Яблони тут старые, посаженные, наверно, еще в тридцатых годах. Они уже не дают прироста, они кривые, осевшие к земле, с кривыми раздутыми сучьями, с дуплами, с трещинами на лохматой коре. Вишенник тоже старый, его совсем затянуло, заплело корневой порослью, и в нем сумрачно, как в лесу, и на шелушащихся вишневых стволах белеют грибы трутовики.
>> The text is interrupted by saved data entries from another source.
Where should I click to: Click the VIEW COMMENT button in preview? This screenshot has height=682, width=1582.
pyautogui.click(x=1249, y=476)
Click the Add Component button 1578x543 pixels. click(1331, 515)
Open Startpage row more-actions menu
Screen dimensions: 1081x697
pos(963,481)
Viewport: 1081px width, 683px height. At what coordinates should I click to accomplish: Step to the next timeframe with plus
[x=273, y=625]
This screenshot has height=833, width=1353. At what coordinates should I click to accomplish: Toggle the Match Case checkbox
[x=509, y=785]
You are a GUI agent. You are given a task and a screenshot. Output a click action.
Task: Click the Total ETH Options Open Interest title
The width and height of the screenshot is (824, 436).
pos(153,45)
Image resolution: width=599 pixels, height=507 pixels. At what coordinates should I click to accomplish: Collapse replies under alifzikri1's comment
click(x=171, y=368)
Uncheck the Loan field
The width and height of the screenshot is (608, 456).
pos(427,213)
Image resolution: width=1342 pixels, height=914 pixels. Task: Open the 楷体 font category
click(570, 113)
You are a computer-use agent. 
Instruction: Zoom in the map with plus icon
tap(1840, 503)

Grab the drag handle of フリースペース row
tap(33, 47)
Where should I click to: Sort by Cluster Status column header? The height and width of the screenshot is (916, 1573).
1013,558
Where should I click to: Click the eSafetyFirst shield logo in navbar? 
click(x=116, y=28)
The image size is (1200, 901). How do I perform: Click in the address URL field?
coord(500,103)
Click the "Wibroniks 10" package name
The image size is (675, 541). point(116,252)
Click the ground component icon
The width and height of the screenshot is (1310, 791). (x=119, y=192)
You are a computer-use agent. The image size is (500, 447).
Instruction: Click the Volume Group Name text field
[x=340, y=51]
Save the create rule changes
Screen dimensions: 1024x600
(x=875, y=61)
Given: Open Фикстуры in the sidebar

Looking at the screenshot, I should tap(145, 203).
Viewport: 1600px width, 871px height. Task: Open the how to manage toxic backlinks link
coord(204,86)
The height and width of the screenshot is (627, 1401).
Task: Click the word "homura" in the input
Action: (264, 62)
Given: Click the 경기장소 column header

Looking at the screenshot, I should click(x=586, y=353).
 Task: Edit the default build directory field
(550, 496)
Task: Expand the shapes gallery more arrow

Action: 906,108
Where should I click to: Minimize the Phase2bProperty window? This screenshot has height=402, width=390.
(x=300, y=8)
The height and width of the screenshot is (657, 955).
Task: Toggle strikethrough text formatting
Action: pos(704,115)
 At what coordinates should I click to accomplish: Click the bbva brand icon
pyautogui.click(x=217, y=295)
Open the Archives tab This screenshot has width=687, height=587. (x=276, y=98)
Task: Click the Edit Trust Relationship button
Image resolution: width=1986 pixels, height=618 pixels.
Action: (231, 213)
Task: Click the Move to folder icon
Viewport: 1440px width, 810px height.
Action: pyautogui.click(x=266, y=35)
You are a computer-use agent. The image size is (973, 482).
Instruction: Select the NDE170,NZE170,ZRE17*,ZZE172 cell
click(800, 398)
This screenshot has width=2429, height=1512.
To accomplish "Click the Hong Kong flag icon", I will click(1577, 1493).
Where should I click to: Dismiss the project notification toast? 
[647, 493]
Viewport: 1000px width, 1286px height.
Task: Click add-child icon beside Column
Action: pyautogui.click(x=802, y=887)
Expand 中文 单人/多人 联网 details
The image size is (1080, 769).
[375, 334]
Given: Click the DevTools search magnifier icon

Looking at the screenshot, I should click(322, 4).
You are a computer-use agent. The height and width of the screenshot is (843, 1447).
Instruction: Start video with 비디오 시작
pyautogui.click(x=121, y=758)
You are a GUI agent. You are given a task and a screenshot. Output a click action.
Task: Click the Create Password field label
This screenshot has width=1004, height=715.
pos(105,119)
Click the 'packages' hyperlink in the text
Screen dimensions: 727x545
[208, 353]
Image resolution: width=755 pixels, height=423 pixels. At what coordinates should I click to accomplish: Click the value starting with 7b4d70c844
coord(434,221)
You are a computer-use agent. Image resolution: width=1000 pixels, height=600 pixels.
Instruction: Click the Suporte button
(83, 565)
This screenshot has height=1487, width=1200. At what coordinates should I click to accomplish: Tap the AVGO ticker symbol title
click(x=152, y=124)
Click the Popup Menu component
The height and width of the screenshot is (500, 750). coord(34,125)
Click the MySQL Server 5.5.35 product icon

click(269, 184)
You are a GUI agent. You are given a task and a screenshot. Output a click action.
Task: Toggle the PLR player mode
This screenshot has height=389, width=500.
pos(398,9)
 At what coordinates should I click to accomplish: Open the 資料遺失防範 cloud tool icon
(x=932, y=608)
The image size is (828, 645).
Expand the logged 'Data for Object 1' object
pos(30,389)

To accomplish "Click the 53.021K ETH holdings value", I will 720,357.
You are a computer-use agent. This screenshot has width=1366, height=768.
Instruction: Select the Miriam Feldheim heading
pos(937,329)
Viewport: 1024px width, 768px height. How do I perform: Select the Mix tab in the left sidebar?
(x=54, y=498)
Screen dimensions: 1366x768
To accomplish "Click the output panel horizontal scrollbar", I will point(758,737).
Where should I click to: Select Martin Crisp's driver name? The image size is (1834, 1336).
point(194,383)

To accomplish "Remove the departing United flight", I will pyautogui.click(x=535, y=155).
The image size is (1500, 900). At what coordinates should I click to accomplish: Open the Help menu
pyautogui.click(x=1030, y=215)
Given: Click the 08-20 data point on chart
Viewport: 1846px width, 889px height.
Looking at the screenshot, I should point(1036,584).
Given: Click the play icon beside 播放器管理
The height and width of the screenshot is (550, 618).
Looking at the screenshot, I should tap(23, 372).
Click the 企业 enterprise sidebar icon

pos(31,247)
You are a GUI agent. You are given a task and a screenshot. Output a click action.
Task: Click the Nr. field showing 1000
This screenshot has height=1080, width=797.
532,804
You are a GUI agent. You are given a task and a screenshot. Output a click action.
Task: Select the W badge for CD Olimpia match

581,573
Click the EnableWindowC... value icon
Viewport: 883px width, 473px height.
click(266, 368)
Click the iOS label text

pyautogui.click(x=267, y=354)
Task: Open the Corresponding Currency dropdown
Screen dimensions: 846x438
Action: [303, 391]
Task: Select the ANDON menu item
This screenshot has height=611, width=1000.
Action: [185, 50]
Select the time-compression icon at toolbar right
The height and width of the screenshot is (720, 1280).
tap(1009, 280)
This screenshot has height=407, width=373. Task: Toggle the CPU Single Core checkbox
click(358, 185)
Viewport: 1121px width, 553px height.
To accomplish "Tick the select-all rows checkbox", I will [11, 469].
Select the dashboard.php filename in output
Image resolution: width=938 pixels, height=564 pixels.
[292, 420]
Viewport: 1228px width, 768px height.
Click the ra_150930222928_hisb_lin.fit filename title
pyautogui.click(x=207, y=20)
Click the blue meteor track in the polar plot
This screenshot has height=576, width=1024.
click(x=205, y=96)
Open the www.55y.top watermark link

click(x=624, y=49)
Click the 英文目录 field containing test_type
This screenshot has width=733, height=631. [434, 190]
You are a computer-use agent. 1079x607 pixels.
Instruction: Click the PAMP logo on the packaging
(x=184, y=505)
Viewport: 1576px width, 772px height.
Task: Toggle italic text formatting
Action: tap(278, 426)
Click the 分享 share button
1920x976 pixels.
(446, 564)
И еще мне видно шоссе, — оно пролегает между садом и нашей деревней. В просветах листвы горбится лента асфальта, серая с рыжими проплешинами, и над ней складчато волнуется, дрожит воздух. По шоссе непрерывно идут машины, панелевозы и самосвалы, алюминиевые трайлеры с надписью «плечевой рычаг», междугородные бешеные автобусы, цистерны с молоком, а по субботам и воскресеньям — «Победы» и «Волги» частников, забитые узлами, продуктами, детьми, с матрасами на багажниках, с грудами батонов у заднего стекла; бренчащие, разбитые колымаги загородных таксистов и небрежно помытые, поцарапанные, великолепные, низко и бесшумно стелющиеся машины дипломатов, едущих в Загорский монастырь.

И еще мне виден завод, — слева, подступая к нашей деревне и саду, он высоко над макушками берез поднял пятнистые, бетонные свои корпуса, портальные краны, щербатые кирпичные трубы; на заводе мощно и глухо, с подземным гулом, бьет паровой молот; ревут, задыхаясь, двигатели на испытательных стендах, лязгают на путях составы… И я невольно слушаю все эти шумы и гулы и еще слышу, как надо мной на железную кровлю все падают, катятся, позванивая, мелкие яблоки.